“And pray, why have you seen or heard of our darling stranger?” meanwhile inquired the in every respect amiable lady.
“Good Heaven! why am I sitting here like a silly girl! it’s really absurd; but you don’t know then, my dear Anna Grigorievna, what the cause of my early morning visit is?”
Here the respiration of the fair visitor became oppressed, the words threatened to burst forth in rapid succession like a hawk pursuing his prey, and it was only possible for a person such as her intimate friend was, to be so inhuman as to stop her overflowing heart.
“Whatever intention you may have of praising and exalting him,” she said, in an unusual passion, “I shall mention and even tell himself if he likes, that he is but a frivolous man, and a very, very frivolous one indeed.”
“But listen only, my dear child, what I am going to confide to you—”
“They have spread the report that he was handsome, and he is nothing of the kind, he is not handsome at all, and as for his nose—it is the ugliest nose I ever beheld.”
“Allow me, but allow me only to tell you, my angelic Anna Grigorievna, suffer me to tell you all about him! It is a whole history, understand me well: I came here to give you a biographical sketch of the man who has created and still creates so great a sensation in Smolensk,” her guest spoke with an expression approaching despair, and in a decidedly entreating, supplicating tone of voice.
“What do you know about him?”
“Oh, my darling Anna Grigorievna, if you could only know the awful position in which I have been placed, ever since the dawn of this eventful day; only imagine, this morning, very early indeed, the wife of our Proto-pope, of our worthy Father Kyrilla, arrives at my house, and would you ever have believed it—our much praised and gentlemanly stranger—no, I’m sure you could not believe it!”
“What, has he been making love to the Proto-pope’s wife?”
“Alas, Anna Grigorievna, it would have mattered little if he had been only doing that; listen now attentively to what the wife of our worthy Father Kyrilla has told me; she arrived early this morning at my house—as I told you before—she looked frightened and pale as death; she at last could open her lips and begin to speak; good Heavens, and how she spoke! Listen, dear, it is a perfect romance; suddenly, in the midst of a dark night, when all were fast asleep, a knock is heard at the gate, such a frightful knock, as it is only possible to imagine; some one shouts from outside; ‘open the gates, open them, or else we shall break them down!’ how do you like the beginning? And especially, how do you like after this, our fêted stranger?”
“Well, no doubt the pope’s wife is young and handsome!”
“Not at all, she is an old woman!”
“Ha, ha, ha, delightful!
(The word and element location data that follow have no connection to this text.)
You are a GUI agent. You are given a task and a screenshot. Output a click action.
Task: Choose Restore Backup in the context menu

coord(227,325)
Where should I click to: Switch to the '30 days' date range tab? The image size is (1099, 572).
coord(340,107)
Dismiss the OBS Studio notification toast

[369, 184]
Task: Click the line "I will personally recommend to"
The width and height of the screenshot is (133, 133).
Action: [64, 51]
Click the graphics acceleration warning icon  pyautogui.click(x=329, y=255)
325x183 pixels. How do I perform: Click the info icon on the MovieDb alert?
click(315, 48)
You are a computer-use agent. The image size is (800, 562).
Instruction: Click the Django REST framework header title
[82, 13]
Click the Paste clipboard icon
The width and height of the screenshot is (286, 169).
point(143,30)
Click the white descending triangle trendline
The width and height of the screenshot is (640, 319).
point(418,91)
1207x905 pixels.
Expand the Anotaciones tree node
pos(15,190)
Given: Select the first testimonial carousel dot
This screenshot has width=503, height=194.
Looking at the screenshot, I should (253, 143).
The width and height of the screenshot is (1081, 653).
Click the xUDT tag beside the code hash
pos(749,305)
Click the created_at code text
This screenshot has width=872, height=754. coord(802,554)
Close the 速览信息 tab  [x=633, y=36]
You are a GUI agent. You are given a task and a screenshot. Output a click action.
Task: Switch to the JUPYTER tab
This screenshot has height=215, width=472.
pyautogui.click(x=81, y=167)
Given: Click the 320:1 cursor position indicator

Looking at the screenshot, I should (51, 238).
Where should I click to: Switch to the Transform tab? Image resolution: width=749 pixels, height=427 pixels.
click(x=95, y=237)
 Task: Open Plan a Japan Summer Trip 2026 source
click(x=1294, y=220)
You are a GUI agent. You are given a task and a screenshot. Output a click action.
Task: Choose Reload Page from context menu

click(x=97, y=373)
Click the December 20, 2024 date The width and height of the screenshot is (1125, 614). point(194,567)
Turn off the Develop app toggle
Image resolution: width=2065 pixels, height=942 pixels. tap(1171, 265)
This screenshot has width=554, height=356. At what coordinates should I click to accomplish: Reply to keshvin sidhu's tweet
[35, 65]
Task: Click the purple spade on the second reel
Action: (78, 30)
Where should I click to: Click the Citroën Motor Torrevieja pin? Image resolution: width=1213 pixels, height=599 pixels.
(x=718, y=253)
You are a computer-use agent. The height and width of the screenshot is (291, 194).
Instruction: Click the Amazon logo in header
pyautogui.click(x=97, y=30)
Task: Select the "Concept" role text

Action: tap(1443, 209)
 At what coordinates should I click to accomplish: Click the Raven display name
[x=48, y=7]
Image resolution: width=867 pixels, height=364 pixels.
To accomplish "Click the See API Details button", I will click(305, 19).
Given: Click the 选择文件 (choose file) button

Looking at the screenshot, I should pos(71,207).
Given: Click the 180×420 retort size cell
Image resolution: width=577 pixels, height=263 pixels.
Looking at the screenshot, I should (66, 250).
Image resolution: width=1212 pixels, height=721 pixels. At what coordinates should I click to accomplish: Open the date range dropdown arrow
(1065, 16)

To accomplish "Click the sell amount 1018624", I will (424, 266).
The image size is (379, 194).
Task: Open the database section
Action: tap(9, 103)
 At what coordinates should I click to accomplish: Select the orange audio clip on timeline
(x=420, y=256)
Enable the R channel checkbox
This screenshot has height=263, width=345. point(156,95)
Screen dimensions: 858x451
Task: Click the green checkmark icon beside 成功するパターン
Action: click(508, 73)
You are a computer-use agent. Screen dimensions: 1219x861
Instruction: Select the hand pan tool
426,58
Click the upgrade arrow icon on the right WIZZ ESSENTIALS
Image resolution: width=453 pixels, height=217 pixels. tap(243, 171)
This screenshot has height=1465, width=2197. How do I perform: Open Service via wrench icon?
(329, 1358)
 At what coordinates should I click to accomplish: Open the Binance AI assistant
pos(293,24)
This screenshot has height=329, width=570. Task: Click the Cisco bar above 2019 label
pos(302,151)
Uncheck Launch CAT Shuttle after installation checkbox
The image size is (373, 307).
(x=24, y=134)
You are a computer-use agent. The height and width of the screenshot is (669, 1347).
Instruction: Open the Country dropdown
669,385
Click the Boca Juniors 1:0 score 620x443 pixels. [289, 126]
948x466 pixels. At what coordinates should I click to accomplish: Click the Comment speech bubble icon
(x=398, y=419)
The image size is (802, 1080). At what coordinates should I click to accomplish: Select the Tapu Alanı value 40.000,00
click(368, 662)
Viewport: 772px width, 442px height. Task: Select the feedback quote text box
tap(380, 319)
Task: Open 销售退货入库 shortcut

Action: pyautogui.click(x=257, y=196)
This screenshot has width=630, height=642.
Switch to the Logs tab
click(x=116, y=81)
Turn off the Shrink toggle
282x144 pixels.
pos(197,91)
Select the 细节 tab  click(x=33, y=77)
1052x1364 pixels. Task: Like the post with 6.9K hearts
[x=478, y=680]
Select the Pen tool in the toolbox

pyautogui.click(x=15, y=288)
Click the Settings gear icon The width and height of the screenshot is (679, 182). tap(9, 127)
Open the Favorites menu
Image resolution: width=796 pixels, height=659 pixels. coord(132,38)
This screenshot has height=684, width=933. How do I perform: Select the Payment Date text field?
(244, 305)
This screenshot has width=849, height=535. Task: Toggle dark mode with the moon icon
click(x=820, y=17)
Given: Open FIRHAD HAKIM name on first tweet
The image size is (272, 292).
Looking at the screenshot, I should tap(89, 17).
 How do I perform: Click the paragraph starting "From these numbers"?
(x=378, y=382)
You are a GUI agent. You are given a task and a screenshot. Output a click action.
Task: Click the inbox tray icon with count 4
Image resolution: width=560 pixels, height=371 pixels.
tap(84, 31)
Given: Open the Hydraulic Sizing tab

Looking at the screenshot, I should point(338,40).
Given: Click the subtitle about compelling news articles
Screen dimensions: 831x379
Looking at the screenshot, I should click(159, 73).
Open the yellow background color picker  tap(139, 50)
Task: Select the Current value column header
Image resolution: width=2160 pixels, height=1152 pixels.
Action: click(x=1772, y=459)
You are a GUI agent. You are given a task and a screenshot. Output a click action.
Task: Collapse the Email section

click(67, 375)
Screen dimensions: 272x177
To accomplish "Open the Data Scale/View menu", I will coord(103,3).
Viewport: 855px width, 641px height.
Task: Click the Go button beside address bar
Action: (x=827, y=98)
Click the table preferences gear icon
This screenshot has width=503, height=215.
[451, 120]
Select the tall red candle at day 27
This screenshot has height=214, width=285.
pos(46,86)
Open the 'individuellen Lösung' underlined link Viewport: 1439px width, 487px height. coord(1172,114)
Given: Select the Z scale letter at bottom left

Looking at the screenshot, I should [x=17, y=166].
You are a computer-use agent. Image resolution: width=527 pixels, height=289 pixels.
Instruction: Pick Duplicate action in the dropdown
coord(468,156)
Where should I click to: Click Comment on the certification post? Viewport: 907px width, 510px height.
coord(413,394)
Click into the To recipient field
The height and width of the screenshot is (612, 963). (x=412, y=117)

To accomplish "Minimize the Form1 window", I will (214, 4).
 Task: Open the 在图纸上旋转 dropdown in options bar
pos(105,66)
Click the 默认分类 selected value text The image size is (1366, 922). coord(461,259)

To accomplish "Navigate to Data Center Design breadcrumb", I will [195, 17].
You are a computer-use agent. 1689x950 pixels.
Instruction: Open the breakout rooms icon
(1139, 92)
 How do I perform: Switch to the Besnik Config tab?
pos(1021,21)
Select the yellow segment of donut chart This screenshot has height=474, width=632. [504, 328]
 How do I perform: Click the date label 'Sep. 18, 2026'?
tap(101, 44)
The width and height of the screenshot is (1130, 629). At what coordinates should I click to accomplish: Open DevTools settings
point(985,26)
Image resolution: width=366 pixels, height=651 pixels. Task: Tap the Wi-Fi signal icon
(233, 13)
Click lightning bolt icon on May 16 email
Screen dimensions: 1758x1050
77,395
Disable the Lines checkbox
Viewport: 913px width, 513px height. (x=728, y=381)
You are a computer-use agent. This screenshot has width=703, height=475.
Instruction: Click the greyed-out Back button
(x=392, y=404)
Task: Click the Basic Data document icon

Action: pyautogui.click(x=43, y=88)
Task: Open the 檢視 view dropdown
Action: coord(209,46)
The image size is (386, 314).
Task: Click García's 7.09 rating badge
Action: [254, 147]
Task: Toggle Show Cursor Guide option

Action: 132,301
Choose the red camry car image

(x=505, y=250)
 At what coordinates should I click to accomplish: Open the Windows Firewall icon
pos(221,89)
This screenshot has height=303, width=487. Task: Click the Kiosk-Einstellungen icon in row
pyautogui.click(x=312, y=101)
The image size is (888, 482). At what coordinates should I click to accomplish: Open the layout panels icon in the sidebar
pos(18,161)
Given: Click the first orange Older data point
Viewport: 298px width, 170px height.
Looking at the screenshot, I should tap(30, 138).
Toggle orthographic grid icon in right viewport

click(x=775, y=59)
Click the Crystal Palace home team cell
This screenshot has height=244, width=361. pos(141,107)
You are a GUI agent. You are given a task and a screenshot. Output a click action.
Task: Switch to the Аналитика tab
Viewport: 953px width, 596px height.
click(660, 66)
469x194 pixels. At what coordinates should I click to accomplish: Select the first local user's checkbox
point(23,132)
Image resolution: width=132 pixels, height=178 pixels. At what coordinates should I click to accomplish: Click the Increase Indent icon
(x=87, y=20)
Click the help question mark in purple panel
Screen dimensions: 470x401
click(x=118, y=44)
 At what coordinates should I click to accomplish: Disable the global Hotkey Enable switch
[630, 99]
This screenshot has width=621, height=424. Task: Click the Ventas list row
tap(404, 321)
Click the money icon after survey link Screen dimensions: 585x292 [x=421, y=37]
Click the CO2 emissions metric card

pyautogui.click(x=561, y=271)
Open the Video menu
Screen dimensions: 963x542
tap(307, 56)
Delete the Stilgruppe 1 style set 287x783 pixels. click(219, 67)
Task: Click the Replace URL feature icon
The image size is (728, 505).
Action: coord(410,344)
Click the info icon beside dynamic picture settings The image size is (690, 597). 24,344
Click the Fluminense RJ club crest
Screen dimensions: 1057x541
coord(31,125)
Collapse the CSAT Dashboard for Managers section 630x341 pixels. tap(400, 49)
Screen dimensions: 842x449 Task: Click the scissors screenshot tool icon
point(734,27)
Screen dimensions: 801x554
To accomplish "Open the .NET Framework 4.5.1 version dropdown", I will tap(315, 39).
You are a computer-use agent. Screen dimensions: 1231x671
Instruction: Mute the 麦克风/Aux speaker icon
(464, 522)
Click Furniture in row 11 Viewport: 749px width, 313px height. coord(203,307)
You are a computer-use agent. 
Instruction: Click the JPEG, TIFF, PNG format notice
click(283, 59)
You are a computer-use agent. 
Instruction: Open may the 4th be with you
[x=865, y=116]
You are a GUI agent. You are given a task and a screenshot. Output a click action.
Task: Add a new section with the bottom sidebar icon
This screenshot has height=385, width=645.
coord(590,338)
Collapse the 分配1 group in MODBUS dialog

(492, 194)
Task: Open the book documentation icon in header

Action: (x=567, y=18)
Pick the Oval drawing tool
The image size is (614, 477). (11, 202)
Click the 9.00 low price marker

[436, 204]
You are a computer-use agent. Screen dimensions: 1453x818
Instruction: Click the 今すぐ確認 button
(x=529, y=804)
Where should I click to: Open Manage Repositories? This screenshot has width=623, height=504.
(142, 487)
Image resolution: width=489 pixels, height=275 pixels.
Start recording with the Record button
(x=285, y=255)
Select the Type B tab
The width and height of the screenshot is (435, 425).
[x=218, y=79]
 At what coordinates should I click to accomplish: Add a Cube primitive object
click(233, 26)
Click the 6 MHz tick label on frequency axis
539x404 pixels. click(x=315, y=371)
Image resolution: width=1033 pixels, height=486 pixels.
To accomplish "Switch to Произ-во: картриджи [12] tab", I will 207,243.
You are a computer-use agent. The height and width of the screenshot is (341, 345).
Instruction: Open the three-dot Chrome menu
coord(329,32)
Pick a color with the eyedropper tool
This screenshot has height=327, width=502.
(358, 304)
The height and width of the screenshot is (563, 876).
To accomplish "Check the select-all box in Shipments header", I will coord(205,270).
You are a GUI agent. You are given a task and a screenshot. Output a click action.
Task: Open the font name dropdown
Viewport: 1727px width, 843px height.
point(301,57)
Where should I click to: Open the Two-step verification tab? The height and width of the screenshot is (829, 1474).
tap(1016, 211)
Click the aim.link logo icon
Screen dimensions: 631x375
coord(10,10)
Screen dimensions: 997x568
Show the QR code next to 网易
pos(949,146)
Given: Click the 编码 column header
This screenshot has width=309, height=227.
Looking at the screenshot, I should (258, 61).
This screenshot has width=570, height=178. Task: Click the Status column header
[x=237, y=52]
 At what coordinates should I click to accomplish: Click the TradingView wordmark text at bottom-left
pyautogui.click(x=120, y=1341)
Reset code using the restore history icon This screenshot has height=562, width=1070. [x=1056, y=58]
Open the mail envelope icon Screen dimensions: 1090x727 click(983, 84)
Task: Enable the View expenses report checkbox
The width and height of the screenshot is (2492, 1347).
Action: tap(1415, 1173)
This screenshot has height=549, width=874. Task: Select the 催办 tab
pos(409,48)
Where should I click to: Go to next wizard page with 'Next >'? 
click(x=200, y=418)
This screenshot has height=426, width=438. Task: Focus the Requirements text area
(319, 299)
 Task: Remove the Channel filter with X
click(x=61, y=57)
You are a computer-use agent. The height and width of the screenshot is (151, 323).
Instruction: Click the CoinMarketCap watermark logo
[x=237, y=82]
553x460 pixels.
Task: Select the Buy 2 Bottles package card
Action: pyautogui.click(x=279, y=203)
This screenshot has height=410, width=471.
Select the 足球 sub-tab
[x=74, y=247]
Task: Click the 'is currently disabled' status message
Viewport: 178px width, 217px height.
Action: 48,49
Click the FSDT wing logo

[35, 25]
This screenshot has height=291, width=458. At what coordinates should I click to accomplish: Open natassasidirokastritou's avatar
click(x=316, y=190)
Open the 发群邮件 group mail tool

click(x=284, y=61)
It is then with old women that he is flirting. After this, I may compliment our ladies in their choice, they have at last found some one to fall in love with!”
“But my dearest Anna Grigorievna, it is not at all what you fancy. Represent him to yourself as armed from head to foot in the style of Fra Diavolo, demanding; ‘Sell me all your souls (serfs) that are dead!’ Lady Korobotchka answered very reasonably, indeed, by saying: ‘I cannot sell them, because they are dead.’ ‘No,’ says he again, ‘they are not dead, it is my business to know whether they are dead or not; they are not dead, they are not dead!’ he shouts in a passion; in a word, he has created the greatest scandal imaginable. The whole village was in an uproar, the children crying, all others shouting, nobody could understand anybody, really, it was horror! horror! horror! But you would scarcely believe it, my dear Anna Grigorievna, how all this has upset me, when I came to hear it.
“‘Dear lady,’ says my chambermaid to me, ‘pray look into the looking-glass, you’ are quite pale and discomfited.’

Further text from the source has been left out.